- Work task
Your response to the data below should hold nothing except the lines from the one containing "This screenshot has height=344, width=699." down to the one containing "Given: Click the", reproduced exactly and without pictures.

Top of Given records

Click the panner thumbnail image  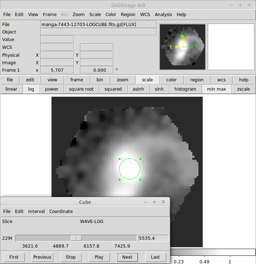tap(182, 47)
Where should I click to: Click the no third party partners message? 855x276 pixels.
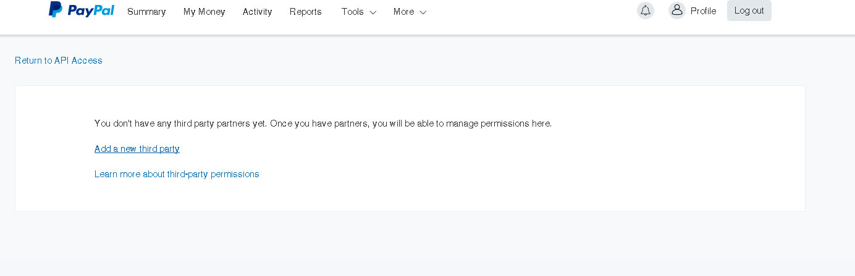[x=322, y=123]
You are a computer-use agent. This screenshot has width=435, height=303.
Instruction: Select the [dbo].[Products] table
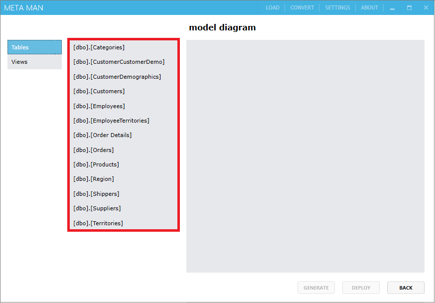(x=96, y=164)
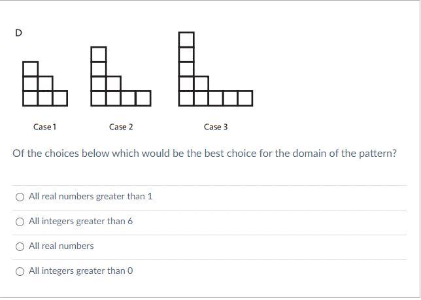The image size is (421, 300).
Task: Click the question text about the pattern's domain
Action: 205,154
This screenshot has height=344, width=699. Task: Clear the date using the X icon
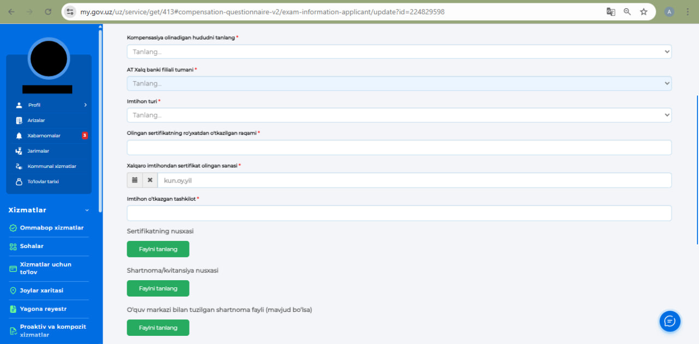pyautogui.click(x=150, y=180)
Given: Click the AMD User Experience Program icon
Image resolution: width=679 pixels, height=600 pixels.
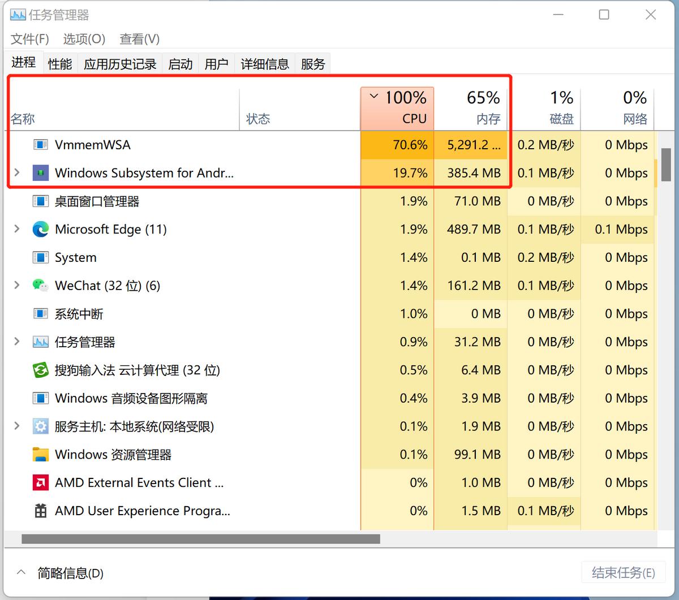Looking at the screenshot, I should click(x=40, y=510).
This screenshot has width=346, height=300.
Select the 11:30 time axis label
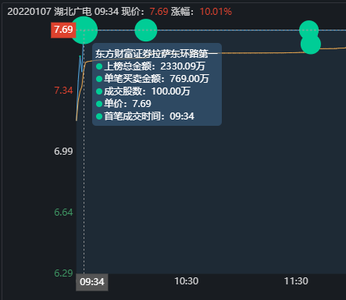tap(296, 281)
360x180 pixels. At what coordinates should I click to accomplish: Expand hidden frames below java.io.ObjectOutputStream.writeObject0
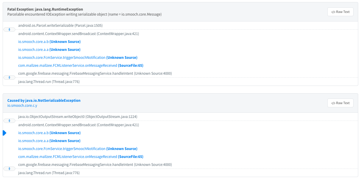[x=9, y=121]
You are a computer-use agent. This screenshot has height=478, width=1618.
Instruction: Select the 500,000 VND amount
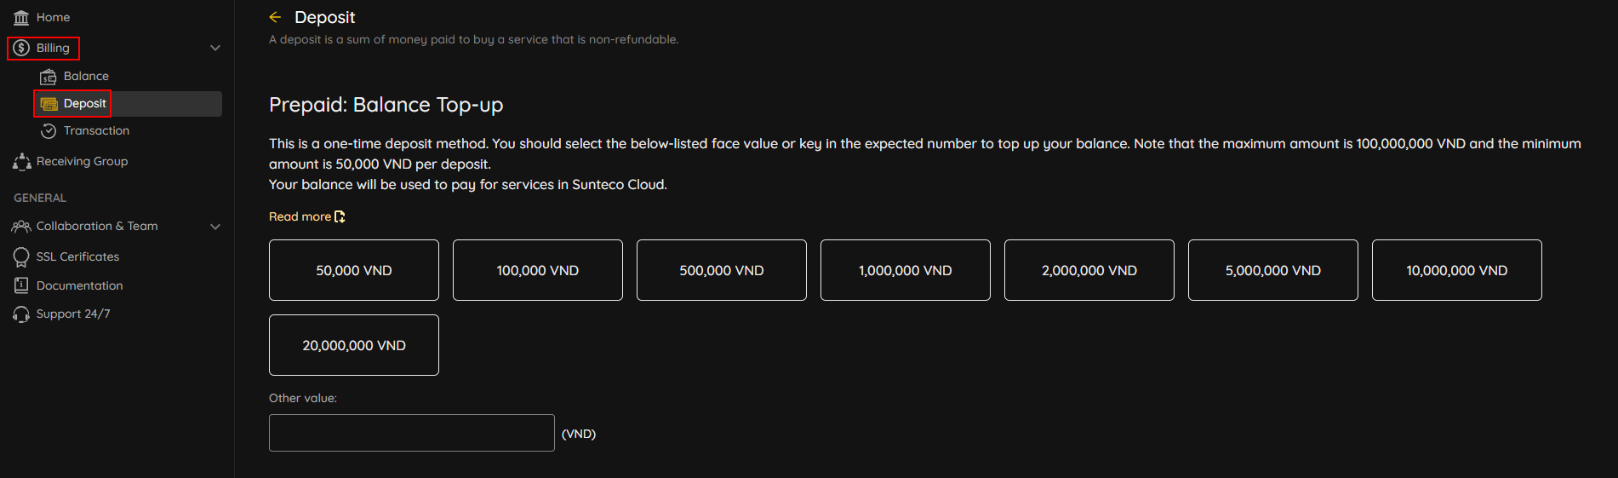722,270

Bottom of Given records

- Expected answer
This screenshot has height=344, width=699. Task: Clear the date using the X icon
pyautogui.click(x=150, y=180)
Given: Click the AMD User Experience Program icon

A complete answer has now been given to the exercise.